GOAL OF THE EXERCISE
Find the lines of the material below that include the string "near", then copy each one.
= Beginning of Section =
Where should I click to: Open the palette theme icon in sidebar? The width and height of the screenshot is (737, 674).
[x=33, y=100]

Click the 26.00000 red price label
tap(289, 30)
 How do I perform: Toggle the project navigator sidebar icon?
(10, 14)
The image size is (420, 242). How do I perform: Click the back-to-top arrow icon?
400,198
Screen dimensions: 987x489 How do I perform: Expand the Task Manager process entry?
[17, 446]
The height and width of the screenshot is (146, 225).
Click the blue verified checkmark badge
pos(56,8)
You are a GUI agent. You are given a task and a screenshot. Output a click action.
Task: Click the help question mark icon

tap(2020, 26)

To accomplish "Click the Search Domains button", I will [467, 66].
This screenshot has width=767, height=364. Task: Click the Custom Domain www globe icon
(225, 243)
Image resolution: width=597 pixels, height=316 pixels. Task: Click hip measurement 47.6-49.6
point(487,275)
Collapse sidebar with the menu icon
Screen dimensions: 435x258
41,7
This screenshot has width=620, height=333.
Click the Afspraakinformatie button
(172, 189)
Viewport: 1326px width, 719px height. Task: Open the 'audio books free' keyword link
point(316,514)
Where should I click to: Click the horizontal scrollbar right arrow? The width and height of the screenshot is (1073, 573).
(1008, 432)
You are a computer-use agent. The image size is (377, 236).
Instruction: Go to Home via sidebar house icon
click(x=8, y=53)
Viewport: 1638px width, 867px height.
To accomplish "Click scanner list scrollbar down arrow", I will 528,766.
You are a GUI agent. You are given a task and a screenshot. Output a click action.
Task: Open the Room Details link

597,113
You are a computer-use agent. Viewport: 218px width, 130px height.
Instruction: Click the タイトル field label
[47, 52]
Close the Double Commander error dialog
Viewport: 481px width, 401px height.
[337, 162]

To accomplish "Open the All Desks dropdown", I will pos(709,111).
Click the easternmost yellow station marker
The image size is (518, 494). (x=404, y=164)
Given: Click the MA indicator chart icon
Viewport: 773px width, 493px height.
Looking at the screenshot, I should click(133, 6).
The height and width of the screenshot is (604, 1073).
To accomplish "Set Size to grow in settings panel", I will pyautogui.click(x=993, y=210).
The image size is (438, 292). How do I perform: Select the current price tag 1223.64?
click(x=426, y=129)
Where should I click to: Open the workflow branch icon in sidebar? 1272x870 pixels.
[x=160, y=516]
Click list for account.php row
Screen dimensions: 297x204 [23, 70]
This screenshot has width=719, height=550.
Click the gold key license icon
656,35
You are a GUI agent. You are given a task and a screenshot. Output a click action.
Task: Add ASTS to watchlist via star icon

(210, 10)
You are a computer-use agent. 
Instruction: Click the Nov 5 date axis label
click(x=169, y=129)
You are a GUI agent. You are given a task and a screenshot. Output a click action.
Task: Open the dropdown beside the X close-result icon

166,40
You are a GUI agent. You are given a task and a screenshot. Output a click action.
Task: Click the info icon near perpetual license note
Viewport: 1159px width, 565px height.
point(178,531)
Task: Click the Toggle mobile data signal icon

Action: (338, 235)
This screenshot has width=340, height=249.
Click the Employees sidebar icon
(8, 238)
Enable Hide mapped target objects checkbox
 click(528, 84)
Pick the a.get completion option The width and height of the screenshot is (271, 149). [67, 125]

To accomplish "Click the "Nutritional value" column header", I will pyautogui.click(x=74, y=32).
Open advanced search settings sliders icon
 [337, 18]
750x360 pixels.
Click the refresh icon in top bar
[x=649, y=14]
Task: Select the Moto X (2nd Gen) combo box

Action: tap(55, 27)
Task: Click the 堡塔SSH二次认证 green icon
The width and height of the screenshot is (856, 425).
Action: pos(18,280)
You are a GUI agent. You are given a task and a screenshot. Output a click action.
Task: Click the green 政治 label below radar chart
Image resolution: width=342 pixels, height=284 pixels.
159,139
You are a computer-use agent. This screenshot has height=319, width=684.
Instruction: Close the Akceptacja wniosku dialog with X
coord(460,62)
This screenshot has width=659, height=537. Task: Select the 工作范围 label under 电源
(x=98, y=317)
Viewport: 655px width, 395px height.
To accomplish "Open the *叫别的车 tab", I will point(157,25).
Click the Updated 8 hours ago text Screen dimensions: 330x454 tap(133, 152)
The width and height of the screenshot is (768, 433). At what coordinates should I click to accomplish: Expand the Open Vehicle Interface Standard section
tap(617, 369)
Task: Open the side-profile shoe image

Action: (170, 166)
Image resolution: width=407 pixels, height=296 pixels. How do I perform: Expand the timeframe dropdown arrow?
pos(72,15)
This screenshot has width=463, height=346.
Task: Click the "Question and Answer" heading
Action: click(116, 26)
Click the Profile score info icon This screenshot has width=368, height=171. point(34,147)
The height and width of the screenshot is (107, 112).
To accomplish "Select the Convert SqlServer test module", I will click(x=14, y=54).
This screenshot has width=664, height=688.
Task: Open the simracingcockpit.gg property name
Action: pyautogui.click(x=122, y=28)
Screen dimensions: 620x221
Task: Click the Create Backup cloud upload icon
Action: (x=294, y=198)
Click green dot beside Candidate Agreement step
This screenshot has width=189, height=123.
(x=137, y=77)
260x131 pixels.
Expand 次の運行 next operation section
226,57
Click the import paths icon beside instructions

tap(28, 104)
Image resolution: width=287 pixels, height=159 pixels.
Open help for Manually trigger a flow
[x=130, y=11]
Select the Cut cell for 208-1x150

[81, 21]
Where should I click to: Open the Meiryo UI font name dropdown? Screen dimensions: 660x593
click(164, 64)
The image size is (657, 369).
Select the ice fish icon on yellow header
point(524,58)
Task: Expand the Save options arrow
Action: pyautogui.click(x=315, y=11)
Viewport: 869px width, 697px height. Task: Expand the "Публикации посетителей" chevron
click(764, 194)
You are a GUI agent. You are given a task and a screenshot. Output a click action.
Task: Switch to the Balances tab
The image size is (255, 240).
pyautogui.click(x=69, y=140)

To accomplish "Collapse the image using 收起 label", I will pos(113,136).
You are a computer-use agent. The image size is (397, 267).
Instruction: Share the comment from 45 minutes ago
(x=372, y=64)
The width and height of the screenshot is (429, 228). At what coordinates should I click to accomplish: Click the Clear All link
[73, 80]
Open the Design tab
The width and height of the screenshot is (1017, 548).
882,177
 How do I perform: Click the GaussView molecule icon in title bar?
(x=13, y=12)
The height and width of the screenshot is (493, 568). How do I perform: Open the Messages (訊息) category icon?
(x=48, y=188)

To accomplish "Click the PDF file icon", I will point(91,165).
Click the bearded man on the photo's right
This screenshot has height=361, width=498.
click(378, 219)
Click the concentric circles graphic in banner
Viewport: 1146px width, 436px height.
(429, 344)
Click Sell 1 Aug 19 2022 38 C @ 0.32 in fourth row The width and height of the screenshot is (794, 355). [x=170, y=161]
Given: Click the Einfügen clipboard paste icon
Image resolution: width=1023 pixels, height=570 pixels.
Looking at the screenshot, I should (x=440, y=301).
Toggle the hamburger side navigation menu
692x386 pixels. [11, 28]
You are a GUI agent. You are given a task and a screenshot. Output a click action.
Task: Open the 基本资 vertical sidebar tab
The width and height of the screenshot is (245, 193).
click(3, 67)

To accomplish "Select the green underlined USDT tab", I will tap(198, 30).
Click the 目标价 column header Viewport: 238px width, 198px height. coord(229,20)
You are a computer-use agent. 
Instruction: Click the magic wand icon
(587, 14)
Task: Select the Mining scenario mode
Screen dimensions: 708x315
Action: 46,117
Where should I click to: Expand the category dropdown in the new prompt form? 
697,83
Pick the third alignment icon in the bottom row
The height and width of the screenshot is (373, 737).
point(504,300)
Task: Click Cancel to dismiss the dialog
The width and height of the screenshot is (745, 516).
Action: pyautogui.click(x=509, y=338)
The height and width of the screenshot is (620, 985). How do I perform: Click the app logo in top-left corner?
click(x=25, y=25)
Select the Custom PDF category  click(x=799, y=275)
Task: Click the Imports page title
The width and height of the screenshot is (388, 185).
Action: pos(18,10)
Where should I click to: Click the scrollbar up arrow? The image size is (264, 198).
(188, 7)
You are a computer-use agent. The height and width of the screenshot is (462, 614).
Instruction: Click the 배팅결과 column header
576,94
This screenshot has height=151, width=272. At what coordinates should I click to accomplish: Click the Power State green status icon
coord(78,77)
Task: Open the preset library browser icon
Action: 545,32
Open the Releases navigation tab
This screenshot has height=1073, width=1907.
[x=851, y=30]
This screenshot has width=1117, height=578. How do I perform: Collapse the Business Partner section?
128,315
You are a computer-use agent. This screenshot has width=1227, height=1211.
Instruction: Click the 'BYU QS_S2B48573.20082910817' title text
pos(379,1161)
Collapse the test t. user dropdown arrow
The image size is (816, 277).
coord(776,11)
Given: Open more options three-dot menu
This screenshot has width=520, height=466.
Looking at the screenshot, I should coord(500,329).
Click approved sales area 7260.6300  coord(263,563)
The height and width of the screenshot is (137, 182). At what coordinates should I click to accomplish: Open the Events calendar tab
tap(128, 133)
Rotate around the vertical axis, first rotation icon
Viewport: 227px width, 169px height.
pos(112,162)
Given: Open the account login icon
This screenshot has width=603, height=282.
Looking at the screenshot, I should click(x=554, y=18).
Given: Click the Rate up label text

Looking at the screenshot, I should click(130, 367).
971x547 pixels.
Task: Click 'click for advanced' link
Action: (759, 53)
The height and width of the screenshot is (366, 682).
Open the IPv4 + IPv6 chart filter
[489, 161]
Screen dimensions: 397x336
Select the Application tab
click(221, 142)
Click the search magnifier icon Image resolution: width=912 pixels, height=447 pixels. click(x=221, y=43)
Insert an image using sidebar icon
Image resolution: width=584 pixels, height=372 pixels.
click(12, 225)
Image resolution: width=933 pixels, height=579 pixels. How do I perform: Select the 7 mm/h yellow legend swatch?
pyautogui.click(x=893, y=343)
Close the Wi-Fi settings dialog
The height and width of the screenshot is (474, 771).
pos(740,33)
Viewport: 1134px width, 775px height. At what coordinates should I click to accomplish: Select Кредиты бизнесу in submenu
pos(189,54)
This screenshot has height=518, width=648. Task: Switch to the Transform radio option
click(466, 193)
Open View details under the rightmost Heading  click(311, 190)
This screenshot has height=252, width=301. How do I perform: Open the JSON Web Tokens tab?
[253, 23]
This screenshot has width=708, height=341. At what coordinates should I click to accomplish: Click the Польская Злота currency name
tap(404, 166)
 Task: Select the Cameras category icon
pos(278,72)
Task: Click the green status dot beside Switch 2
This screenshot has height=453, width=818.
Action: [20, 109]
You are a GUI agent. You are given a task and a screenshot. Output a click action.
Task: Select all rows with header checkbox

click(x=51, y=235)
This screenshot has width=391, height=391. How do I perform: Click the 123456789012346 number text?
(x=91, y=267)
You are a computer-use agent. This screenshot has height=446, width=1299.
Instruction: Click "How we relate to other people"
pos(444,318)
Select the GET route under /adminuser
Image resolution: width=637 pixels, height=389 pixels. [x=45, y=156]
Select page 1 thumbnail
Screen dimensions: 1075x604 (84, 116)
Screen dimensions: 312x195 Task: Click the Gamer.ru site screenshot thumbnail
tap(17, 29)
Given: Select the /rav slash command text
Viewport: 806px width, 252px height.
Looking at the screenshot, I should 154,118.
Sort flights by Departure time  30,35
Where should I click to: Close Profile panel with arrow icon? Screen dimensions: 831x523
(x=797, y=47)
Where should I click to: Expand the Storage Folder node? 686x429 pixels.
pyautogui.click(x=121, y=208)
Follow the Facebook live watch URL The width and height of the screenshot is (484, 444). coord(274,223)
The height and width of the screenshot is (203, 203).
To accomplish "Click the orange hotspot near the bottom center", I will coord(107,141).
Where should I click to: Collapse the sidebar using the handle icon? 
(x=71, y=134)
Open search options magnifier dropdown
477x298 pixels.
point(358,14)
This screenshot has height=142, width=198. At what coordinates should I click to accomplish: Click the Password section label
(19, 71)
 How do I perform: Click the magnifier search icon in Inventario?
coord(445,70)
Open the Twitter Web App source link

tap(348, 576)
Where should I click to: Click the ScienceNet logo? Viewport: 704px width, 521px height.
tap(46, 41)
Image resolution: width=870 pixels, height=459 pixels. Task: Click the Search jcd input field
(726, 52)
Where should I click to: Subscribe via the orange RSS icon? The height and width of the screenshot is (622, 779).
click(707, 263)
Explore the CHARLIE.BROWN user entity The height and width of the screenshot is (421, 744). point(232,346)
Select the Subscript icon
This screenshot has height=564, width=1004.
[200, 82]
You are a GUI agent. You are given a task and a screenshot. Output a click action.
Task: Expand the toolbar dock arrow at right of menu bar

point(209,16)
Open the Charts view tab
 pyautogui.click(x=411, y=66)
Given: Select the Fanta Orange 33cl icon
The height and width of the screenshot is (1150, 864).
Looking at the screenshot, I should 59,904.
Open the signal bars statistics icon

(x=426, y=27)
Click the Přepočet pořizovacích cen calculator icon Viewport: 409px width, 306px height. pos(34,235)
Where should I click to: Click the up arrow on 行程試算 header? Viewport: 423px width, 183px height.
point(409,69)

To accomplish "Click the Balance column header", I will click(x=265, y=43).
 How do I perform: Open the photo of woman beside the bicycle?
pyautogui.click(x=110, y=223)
= End of Section =
FINISHED TASK
Task: Click the info icon near perpetual license note
To accomplish "Click the orange hotspot near the bottom center", I will coord(107,141).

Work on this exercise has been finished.